* Your goal:
Find every line in the records below that contains the string "badge", and copy each of those lines in full. Matching is case-sensitive.
━━━ Supplied data ━━━
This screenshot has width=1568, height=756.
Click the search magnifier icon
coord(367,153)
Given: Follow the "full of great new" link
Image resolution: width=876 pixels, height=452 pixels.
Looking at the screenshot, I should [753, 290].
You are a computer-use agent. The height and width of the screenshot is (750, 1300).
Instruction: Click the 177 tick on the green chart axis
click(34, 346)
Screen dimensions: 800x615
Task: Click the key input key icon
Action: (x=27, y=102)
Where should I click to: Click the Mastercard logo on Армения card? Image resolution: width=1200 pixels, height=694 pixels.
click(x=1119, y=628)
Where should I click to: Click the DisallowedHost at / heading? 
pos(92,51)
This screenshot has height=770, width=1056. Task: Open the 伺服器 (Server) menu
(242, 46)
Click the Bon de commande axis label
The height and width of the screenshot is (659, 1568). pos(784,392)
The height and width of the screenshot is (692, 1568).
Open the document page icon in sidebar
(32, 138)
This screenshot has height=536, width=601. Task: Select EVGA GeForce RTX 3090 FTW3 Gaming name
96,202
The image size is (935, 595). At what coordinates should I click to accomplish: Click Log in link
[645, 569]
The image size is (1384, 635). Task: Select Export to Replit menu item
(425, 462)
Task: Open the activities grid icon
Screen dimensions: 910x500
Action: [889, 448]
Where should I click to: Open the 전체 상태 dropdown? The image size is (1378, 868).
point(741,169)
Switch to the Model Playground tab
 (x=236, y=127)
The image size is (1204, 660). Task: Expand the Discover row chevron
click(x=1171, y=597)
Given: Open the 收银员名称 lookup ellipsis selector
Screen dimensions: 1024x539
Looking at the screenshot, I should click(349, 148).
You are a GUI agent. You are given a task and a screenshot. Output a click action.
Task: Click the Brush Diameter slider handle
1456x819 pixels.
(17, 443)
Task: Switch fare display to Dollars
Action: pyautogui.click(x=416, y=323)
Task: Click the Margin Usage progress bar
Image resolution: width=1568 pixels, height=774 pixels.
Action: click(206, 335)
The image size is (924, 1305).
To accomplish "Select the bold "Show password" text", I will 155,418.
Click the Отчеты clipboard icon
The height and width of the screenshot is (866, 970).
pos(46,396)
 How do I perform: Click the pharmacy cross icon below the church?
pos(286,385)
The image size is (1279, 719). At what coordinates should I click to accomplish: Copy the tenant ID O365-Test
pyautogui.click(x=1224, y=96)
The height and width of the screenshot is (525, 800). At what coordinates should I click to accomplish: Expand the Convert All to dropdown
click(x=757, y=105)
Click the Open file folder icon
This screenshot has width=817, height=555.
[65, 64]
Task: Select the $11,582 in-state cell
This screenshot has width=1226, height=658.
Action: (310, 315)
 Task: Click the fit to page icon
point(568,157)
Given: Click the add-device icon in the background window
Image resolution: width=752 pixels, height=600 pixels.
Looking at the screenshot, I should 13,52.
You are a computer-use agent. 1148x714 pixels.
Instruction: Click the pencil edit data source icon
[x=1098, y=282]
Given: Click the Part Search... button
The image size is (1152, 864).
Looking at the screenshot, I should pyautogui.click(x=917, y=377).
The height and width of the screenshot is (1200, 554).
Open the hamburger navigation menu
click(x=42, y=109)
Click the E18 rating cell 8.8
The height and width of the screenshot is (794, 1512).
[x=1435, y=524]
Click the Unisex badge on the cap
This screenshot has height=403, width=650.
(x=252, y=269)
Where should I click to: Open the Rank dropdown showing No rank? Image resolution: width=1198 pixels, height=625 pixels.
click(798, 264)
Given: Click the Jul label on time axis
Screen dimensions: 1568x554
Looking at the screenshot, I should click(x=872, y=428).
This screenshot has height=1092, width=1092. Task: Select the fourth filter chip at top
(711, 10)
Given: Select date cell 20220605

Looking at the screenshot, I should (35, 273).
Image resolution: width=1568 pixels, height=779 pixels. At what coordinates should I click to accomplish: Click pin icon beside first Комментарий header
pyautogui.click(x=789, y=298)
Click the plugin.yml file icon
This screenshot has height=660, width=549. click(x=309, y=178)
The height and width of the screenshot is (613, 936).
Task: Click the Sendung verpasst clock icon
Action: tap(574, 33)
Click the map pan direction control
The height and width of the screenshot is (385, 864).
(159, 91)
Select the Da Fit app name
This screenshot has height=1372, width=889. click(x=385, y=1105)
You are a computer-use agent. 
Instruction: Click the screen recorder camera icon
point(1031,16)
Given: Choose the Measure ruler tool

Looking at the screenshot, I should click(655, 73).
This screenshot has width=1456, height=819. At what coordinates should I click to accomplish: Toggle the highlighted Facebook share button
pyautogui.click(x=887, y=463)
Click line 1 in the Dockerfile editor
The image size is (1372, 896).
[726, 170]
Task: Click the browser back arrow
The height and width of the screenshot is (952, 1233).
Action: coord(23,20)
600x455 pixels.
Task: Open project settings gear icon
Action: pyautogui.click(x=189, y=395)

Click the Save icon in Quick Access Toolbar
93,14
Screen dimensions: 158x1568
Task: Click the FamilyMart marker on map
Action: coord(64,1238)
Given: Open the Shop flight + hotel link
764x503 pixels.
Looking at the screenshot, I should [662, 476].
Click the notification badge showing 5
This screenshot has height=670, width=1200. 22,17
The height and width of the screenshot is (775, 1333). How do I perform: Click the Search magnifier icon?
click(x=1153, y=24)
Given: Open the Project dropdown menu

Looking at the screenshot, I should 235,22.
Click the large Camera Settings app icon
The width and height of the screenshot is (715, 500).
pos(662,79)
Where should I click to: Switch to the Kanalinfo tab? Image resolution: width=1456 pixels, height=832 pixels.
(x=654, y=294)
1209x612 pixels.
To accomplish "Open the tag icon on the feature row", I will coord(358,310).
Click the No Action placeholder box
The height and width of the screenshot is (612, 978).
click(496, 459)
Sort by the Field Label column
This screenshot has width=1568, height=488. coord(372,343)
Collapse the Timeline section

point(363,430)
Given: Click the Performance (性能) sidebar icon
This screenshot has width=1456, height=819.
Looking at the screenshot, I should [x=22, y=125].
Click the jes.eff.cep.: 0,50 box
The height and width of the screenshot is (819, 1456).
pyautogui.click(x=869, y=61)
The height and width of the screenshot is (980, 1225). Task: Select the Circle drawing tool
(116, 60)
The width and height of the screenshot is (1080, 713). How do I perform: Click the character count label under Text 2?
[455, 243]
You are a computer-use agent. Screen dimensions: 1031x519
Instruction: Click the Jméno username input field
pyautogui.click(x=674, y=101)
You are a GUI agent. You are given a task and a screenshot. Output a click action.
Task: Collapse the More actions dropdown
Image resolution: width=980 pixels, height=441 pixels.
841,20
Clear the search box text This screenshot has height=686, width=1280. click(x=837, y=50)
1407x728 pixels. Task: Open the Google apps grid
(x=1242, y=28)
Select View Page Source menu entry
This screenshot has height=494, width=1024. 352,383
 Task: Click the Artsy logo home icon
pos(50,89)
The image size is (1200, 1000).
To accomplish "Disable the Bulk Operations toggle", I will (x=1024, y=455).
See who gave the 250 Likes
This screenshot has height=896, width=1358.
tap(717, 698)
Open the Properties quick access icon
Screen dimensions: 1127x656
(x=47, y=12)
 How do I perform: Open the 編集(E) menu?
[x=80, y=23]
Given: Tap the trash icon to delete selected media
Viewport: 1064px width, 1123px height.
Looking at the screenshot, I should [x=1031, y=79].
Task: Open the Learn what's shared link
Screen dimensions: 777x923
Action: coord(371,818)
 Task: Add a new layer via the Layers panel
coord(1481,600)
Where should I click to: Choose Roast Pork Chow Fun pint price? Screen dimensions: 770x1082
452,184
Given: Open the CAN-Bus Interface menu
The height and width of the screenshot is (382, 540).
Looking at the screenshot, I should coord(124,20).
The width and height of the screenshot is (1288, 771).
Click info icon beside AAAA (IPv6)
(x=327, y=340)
━━━
* Right answer:
Click the Unisex badge on the cap
Click the notification badge showing 5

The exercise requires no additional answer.